A translational approach to understanding cellular responses to vascular injury

Abstract

Appropriate control of cell proliferation and migration is essential for maintaining open arteries after vascular injury. Connexin 43 is a channel protein that facilitates cell to cell communication and regulates cell proliferation as well as migration, yet it's role in vascular cell types is poorly understood. Here, I hypothesized that Cx43 and its functional regulation by kinases play a role in vascular cell injury response. To investigate this, I used human vascular tissue from coronary artery bypass grafts and mouse models of ligation induced vascular injury. First, I investigated vessels used for coronary artery bypass, finding damage to the vascular endothelium that could not be completely reversed by improved presurgical vessel storage methods. I developed a carotid artery ligation model of endothelial injury in mice, and found that Cx43 was expressed only in injured endothelial cells, where it promoted healing through control of proliferation and migration.
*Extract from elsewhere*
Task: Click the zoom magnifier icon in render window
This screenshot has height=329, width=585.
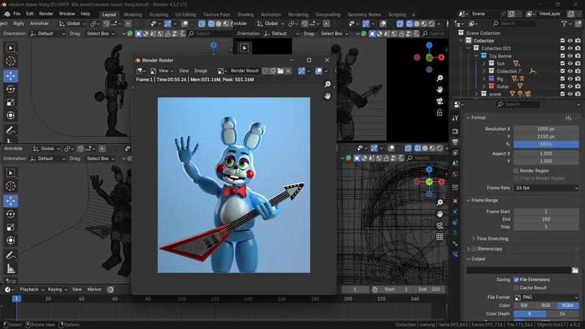Action: click(x=328, y=85)

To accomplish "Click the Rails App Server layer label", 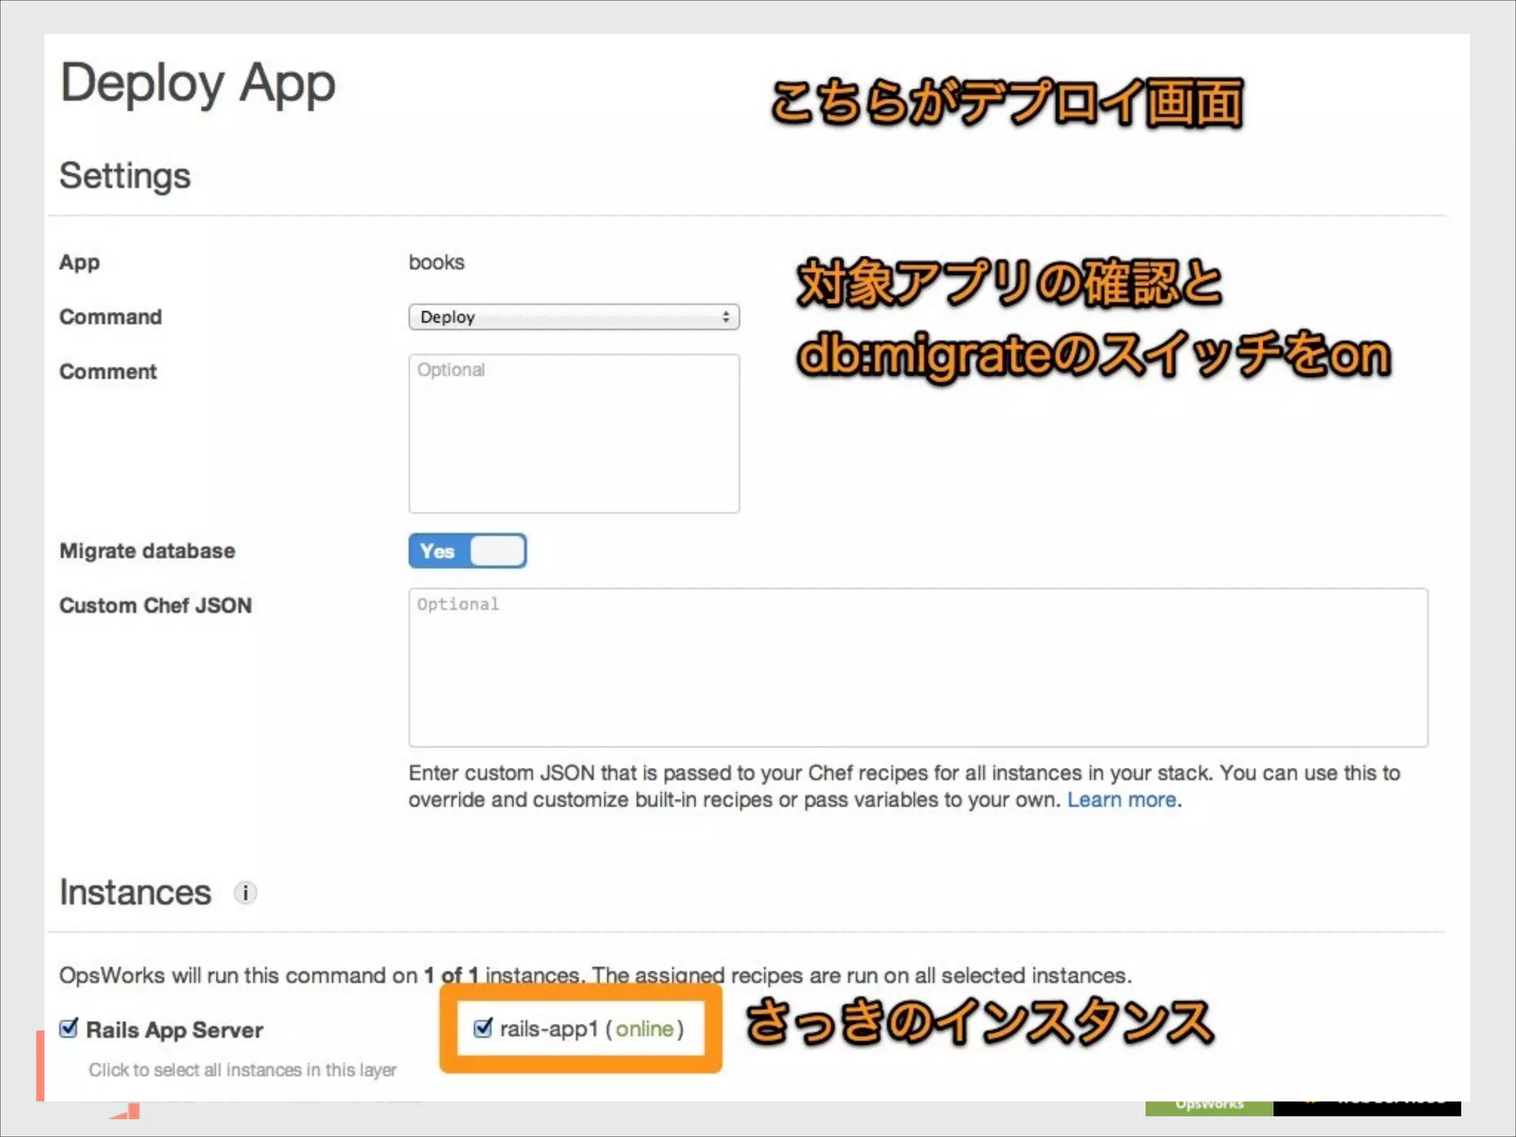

I also identified Mitogen Activated Protein Kinase (MAPK) phosphorylation of Cx43 as the mechanistic event controlling Cx43 dependent endothelial wound healing. In vascular smooth muscle, MAPK dependent Cx43 phosphorylation drove excessive proliferation leading to neointima formation and vascular blockage. A Johnstone lab developed peptide that targets this phosphorylation state prevents neointima formation in mouse and human tissues. These findings highlight a role for Cx43 phosphorylation by MAPK in vascular cell response to mechanical injury and identify Cx43 and a therapeutic target for preventing smooth muscle driven vascular disease.